What to do:
When you find the line with "January Orientation (1632, 177)" among the records below, reproduce it and each line after it exactly, ending with the line with "Notices [menuitem] (738, 295)".

Source material:

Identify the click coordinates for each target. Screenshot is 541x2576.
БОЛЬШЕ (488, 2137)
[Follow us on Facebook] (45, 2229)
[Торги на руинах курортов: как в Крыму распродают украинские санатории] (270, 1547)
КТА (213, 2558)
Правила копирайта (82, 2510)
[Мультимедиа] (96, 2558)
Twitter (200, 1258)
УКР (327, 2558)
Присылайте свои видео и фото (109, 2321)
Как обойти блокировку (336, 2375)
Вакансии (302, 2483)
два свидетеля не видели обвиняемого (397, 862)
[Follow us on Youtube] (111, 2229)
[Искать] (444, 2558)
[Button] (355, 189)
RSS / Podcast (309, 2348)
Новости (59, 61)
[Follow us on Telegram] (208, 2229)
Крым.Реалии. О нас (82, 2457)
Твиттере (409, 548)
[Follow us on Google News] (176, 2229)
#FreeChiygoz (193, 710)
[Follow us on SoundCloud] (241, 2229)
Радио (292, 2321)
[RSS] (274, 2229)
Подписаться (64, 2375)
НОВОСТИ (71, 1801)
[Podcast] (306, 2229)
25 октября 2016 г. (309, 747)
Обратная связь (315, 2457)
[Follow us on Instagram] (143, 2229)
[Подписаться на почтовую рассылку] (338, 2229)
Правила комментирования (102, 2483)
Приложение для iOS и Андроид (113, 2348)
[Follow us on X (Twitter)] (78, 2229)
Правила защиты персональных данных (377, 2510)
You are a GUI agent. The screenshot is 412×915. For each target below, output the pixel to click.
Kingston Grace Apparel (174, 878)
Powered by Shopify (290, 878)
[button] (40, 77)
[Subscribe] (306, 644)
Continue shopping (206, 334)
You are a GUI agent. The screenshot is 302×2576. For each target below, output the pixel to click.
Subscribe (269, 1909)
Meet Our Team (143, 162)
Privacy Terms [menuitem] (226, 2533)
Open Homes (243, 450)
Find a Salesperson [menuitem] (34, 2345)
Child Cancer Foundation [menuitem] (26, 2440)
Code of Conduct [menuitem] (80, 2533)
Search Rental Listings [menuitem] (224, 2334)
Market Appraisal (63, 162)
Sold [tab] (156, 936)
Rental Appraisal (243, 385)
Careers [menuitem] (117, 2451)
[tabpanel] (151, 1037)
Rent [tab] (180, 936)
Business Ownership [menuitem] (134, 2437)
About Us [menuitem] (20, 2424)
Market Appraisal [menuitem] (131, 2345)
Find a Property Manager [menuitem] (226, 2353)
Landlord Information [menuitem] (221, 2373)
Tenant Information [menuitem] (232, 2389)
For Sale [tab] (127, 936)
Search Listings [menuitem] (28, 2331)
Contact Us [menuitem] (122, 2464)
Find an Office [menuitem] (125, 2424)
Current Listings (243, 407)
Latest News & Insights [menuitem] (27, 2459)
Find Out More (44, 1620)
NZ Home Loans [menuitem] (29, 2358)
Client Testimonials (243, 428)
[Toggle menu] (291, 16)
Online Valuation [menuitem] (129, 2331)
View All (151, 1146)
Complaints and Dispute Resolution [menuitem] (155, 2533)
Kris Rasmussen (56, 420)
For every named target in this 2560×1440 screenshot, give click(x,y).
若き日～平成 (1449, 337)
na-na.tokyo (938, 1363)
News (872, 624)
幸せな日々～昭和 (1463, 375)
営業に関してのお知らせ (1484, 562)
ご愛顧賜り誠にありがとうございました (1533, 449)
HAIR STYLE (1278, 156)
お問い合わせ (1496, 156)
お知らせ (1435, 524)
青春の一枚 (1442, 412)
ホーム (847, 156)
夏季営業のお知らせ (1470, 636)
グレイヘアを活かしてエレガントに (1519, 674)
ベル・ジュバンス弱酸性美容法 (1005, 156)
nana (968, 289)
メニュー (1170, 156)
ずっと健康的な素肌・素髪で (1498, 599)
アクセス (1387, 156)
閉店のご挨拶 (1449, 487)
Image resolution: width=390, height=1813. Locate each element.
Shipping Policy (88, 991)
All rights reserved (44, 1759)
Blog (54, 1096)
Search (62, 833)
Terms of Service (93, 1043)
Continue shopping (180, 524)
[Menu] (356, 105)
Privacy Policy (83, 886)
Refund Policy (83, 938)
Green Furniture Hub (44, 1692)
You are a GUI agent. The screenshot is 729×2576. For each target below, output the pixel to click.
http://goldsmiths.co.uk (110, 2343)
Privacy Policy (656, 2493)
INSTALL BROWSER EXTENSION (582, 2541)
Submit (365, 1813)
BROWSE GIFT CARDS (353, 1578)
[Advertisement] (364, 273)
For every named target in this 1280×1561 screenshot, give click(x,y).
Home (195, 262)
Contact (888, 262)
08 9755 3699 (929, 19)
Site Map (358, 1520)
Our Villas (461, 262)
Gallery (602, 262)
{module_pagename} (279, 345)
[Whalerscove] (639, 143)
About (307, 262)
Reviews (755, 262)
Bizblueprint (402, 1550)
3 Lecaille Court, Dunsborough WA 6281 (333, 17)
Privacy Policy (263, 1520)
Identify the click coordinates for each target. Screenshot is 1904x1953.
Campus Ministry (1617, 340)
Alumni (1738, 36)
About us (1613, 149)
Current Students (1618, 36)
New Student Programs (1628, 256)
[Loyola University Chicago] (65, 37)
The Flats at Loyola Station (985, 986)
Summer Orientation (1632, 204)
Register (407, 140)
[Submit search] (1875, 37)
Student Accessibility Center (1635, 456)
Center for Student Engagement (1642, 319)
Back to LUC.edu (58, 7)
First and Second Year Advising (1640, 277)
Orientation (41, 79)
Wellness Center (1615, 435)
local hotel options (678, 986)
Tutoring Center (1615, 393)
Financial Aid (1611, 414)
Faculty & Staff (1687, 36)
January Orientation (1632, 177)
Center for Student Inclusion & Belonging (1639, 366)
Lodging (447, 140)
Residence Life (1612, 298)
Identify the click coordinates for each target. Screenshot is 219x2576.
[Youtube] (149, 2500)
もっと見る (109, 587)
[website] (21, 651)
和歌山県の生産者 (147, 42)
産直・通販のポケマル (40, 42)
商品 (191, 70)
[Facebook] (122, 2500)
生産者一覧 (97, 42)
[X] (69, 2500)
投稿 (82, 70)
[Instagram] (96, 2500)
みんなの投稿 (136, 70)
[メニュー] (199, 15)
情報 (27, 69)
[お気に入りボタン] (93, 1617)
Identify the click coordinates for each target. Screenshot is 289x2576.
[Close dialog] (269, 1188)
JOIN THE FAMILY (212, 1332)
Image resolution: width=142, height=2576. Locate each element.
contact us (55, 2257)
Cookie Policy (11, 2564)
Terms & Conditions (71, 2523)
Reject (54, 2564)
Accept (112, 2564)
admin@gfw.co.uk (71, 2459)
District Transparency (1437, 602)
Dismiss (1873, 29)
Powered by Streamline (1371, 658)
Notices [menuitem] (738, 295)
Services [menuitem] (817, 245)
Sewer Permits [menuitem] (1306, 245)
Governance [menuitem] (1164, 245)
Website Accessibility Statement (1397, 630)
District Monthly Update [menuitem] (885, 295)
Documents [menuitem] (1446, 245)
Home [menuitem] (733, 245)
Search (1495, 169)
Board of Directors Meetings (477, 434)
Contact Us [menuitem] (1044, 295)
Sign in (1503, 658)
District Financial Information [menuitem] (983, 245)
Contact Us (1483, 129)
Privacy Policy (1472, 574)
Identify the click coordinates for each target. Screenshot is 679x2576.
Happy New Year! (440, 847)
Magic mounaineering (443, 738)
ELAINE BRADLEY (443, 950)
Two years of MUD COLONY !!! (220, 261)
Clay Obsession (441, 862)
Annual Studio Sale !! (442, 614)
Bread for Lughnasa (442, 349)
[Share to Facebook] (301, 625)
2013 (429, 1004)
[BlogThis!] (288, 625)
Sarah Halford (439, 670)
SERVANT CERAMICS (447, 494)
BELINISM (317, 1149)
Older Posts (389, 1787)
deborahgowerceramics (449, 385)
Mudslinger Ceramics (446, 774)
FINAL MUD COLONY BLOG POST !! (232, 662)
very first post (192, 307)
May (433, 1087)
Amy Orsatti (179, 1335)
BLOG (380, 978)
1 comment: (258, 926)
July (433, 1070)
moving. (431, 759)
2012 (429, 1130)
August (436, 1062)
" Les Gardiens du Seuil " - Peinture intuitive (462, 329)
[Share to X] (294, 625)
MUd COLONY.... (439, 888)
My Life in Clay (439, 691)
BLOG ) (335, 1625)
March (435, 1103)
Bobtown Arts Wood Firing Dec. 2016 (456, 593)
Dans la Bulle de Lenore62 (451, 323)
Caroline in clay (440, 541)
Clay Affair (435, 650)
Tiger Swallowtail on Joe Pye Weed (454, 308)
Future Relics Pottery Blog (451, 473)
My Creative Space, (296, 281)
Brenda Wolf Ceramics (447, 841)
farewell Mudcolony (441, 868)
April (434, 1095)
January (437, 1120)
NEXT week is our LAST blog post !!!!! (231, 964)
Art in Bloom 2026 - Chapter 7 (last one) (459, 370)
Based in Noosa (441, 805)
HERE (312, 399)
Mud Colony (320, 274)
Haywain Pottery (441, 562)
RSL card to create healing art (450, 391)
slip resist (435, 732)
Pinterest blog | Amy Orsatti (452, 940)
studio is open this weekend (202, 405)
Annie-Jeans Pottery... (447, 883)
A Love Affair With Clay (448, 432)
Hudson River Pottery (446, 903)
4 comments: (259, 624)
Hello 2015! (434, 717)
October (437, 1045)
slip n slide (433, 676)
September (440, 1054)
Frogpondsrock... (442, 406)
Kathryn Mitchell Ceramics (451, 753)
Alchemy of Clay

Output of the exercise:
January Orientation (1632, 177)
Center for Student Inclusion & Belonging (1639, 366)
Lodging (447, 140)
Residence Life (1612, 298)
Identify the click coordinates for each target. Screenshot is 219x2576.
[Youtube] (149, 2500)
もっと見る (109, 587)
[website] (21, 651)
和歌山県の生産者 (147, 42)
産直・通販のポケマル (40, 42)
商品 (191, 70)
[Facebook] (122, 2500)
生産者一覧 (97, 42)
[X] (69, 2500)
投稿 (82, 70)
[Instagram] (96, 2500)
みんなの投稿 (136, 70)
[メニュー] (199, 15)
情報 (27, 69)
[お気に入りボタン] (93, 1617)
Identify the click coordinates for each target. Screenshot is 289x2576.
[Close dialog] (269, 1188)
JOIN THE FAMILY (212, 1332)
Image resolution: width=142, height=2576. Locate each element.
contact us (55, 2257)
Cookie Policy (11, 2564)
Terms & Conditions (71, 2523)
Reject (54, 2564)
Accept (112, 2564)
admin@gfw.co.uk (71, 2459)
District Transparency (1437, 602)
Dismiss (1873, 29)
Powered by Streamline (1371, 658)
Notices [menuitem] (738, 295)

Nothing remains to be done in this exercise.